Oigo como se arrastran tus zapatillas

¿Sabes qué pasa?

Pasa que te quiero. Y te quería. Te quería y no te lo dije. Yo sabía que me entendías, aunque algunos decían que no. Yo lo sabía. No hablabas en el término concreto, pero hablábamos. Y yo sé que me entendías. A veces intentabas decir mi nombre.

Y si no hubiera sido tan estúpida, te habría dicho que te quería, y, tal vez,  no estaría a estas horas sentada en mi escritorio hablándole a una fotografía nuestra.

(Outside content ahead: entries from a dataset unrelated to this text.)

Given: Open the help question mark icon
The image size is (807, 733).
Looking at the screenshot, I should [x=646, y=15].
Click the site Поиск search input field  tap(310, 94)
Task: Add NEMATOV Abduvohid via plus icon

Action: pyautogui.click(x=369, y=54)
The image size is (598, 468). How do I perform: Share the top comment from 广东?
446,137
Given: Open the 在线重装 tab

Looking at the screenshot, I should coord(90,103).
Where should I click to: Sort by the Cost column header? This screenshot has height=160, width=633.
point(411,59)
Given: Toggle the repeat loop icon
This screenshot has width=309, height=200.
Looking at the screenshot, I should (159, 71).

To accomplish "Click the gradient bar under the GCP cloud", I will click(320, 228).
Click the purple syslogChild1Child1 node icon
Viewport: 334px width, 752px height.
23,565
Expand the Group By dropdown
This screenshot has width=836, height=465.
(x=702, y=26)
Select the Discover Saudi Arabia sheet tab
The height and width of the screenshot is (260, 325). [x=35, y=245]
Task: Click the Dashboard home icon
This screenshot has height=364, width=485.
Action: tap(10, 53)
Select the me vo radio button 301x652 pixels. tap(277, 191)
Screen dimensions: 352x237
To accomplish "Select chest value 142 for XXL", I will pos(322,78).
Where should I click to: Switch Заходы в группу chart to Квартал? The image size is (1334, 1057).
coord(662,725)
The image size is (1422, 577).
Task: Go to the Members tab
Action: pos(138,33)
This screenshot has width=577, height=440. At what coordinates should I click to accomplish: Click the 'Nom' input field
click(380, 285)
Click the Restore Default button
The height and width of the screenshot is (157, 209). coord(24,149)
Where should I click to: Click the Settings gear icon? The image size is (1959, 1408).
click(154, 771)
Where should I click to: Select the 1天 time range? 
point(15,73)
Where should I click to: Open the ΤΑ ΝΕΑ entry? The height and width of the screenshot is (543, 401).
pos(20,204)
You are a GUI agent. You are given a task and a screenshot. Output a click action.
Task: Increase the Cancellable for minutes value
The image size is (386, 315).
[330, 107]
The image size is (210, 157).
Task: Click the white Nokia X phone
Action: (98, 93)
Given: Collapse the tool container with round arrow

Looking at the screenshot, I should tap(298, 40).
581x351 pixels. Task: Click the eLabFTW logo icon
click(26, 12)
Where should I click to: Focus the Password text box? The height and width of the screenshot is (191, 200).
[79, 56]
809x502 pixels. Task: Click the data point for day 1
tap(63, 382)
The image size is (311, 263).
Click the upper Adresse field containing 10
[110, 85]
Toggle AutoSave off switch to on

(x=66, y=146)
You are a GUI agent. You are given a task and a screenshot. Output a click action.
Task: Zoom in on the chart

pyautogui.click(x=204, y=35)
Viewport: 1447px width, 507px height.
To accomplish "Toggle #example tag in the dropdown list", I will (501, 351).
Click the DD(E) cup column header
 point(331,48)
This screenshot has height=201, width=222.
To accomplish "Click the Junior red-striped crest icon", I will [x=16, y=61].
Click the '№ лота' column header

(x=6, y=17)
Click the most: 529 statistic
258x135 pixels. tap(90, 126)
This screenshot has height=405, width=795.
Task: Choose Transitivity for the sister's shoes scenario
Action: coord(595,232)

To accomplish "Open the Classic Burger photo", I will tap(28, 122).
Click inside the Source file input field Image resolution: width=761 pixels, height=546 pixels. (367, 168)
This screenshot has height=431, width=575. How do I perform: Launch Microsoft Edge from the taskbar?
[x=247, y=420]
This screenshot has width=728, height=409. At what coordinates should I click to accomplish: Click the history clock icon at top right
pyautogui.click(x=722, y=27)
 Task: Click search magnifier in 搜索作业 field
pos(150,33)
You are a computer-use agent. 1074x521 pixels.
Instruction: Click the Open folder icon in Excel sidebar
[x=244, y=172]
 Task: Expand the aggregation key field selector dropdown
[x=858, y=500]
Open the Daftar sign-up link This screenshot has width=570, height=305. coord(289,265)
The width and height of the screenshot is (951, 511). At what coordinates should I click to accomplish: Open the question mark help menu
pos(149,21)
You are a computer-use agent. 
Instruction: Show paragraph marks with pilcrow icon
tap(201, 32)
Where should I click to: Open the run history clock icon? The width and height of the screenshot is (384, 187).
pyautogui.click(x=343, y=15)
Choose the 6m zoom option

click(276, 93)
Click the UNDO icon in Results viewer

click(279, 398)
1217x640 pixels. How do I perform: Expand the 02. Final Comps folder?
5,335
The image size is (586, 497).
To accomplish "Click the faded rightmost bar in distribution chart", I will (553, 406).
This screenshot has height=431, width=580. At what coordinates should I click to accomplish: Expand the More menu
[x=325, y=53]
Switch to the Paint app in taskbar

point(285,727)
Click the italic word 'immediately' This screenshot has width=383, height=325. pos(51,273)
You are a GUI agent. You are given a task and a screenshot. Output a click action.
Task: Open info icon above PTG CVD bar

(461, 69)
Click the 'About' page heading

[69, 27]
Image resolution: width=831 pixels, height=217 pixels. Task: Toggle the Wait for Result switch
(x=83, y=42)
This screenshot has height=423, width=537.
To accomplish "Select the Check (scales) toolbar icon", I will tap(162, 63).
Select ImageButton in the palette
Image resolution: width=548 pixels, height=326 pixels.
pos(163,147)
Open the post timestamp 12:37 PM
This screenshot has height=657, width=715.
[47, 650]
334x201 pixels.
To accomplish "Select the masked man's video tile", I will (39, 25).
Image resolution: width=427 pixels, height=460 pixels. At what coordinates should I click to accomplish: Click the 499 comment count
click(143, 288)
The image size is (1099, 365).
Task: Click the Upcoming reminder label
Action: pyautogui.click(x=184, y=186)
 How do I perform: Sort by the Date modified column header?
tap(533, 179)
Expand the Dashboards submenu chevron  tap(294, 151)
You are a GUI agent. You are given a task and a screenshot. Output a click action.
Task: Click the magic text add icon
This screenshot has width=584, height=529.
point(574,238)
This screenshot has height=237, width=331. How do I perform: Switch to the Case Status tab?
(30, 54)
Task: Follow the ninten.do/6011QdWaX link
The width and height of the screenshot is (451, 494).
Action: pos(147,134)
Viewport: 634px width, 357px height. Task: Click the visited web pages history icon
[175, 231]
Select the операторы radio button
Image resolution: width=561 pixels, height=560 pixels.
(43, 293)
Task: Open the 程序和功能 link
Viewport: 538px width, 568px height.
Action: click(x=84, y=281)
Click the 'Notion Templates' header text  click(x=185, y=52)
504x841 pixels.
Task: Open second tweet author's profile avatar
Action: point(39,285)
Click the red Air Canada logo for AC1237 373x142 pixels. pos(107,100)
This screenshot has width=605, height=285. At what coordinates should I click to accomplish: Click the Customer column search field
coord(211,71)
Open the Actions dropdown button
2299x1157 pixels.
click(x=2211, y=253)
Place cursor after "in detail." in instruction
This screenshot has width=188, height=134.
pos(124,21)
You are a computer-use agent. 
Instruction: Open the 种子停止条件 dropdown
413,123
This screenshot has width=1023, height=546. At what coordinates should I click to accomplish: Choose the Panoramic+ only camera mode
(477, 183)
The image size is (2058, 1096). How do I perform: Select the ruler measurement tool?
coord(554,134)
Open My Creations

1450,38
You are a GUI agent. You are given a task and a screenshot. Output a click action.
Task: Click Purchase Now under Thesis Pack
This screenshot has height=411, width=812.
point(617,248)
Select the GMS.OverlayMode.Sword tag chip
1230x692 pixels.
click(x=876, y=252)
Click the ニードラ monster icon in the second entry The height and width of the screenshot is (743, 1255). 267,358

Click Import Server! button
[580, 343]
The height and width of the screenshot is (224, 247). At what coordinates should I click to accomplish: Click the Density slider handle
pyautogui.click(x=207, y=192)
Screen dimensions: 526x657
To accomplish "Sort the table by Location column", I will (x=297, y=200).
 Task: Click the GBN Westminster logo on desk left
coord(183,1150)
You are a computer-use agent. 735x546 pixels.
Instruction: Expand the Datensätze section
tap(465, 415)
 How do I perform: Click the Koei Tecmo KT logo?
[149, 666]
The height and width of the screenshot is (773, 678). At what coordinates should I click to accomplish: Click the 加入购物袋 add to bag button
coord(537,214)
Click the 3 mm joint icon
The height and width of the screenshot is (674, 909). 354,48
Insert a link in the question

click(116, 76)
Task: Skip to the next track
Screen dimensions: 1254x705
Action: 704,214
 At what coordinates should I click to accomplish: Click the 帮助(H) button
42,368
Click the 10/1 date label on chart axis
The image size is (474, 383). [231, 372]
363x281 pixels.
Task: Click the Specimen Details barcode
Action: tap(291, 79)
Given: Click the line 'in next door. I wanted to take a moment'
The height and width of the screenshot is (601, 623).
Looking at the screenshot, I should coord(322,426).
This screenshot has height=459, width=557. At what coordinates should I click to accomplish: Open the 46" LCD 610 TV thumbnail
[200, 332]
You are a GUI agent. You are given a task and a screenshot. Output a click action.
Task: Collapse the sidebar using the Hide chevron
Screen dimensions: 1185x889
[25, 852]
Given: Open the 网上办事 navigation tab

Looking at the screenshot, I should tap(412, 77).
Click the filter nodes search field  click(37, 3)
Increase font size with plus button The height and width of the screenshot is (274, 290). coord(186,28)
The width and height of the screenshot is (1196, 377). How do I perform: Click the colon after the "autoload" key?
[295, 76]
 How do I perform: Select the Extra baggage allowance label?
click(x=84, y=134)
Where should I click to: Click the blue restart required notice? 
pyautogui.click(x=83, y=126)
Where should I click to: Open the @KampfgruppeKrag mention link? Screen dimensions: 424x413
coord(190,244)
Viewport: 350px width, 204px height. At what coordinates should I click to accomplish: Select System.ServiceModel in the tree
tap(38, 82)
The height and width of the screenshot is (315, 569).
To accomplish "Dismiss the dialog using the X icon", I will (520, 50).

Tal vez, a lo mejor, callaría esa voz que me grita cada día que soy la niña malcriada que no fue capaz ni siquiera de susurrarte un simple “te quiero”. La que no te abrazó. La que ni siquiera estuvo allí para despedirse.

Es una foto antigua, de esas que todavía incluye la fecha en el reverso, en la esquina derecha de la impresión. Tú exhibías esa curiosa media sonrisa, y el centro de la foto es el precioso foco de tus dulces y cansados ojos. Tu piel morena ya contrastaba entonces con la mía, muy joven, todavía sin las pecas que heredé de ti, y que te traen a mi presente cada vez que cruzo por delante de un espejo. Yo iba vestida de azul. Parecía un repollo, utilizando tus términos. Era el día de Palma, un 3 de abril. Yo tenía entonces la corta e inocente edad de cuatro años. Joder, como han cambiado las cosas.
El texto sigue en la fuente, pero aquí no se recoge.